There are no exact guidelines for what cutoffs to choose, it will depend on your organism and you will need the domain knowledge to choose them correctly but if you set them too low then the program may not be able to cope with the number of false positives produced. For single tracts in particular values less than 7-10 may be problematic depending on genome size and G/C composition. Generally you want lower cutoffs for longer repeat units sizes. For our Campylobacter analysis values of '7 6 0 5 5' were used. This excluded trinucleotide repeats as these cannot cause phase variation by frame-shift mutation, however it is known that variation in these tracts can cause variation of function in some species.
FILTERING RESULTS
With species with a low (or high) G/C content, chance is likely to skew the results, especially as A/T tracts are less variable and need to be longer to produce a phase variable effect.
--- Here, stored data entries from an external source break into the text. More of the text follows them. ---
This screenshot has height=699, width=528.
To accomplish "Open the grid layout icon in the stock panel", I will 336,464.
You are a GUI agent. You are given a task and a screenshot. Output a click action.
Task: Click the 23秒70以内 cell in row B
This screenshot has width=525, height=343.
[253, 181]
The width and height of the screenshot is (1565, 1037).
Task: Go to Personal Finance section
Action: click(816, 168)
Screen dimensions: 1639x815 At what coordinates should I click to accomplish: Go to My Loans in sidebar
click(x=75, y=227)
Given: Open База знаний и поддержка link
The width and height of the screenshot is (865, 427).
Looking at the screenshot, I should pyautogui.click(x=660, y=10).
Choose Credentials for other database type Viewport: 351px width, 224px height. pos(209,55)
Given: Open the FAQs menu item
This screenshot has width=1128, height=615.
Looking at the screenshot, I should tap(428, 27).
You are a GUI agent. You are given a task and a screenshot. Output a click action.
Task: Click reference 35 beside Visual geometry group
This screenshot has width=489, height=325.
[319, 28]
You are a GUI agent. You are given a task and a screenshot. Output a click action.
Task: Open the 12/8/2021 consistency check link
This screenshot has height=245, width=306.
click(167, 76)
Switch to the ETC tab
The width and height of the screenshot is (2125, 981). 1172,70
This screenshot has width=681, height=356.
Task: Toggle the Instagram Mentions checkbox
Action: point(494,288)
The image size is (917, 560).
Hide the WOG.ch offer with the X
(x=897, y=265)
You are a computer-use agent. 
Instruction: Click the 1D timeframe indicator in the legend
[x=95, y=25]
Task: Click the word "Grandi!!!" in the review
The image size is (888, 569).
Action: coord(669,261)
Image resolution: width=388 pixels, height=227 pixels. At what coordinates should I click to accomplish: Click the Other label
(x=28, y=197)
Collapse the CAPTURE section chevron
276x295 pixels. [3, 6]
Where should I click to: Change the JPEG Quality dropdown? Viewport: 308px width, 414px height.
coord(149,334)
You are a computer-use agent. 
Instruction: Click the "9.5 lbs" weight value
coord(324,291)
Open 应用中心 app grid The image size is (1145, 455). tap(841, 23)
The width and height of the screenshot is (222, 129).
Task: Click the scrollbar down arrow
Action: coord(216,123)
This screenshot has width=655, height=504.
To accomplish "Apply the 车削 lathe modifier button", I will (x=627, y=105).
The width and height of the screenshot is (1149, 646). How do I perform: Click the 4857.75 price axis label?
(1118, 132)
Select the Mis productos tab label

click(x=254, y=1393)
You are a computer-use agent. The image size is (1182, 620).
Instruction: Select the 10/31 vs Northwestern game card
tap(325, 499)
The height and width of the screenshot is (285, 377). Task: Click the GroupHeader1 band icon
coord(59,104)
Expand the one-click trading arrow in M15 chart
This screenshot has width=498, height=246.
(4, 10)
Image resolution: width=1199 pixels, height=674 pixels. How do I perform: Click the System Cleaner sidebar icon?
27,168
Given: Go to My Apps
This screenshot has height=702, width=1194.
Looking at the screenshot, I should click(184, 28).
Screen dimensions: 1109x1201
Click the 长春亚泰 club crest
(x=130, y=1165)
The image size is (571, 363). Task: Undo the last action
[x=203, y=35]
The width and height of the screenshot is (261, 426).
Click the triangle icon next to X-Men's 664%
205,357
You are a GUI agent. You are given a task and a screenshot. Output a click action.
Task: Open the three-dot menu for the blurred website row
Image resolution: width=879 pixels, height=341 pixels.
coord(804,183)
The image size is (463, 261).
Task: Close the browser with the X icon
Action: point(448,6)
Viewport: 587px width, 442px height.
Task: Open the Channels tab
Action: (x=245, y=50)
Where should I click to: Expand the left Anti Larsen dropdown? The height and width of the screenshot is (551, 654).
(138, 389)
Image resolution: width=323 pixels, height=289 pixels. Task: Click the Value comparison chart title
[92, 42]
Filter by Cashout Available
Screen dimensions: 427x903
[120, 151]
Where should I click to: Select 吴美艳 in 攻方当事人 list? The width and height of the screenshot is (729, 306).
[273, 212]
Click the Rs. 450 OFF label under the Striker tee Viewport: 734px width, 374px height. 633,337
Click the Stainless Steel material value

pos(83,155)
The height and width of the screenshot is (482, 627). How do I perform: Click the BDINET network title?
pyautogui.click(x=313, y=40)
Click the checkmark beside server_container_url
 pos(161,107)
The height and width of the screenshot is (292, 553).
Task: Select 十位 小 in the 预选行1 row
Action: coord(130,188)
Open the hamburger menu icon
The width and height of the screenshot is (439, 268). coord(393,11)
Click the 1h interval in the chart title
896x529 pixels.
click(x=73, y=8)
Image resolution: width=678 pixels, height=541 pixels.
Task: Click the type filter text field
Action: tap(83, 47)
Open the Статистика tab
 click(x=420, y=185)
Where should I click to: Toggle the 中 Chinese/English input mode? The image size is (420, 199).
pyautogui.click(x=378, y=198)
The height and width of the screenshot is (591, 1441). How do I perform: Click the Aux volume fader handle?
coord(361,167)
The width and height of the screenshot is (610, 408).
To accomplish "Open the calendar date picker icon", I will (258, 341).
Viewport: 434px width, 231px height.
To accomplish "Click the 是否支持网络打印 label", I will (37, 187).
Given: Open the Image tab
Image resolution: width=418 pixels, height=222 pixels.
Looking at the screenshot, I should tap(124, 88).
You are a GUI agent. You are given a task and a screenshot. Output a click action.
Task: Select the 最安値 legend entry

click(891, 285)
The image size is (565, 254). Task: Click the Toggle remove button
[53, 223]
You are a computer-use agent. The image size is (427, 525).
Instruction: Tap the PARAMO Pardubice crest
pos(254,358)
Filtering allows extraneous results to be removed. Currently only a single filter can be set for any run. Filters are specified as {repeat-unit}{maximum-length-to-ignore} (no space between the two) and repeat-unit types support the normal four DNA letters plus W and S, so - for example - adding '-f W9' would remove all A/T tracts of length 9 or less from the analysis (i.e. treat the minimum A/T length as 10). A filter cutoff of 'W9' was used in our analysis.
OTHER FUNCTIONS
See 'python phasomeit --help' for a full list of commands.
PhasomeIt is described in the 2018 publication PhasomeIt: an ‘omics’ approach to cataloguing the potential breadth of phase variation in the genus Campylobacter https://doi.org/10.1099/mgen.0.000228
Please cite this publication if you use this program in your research.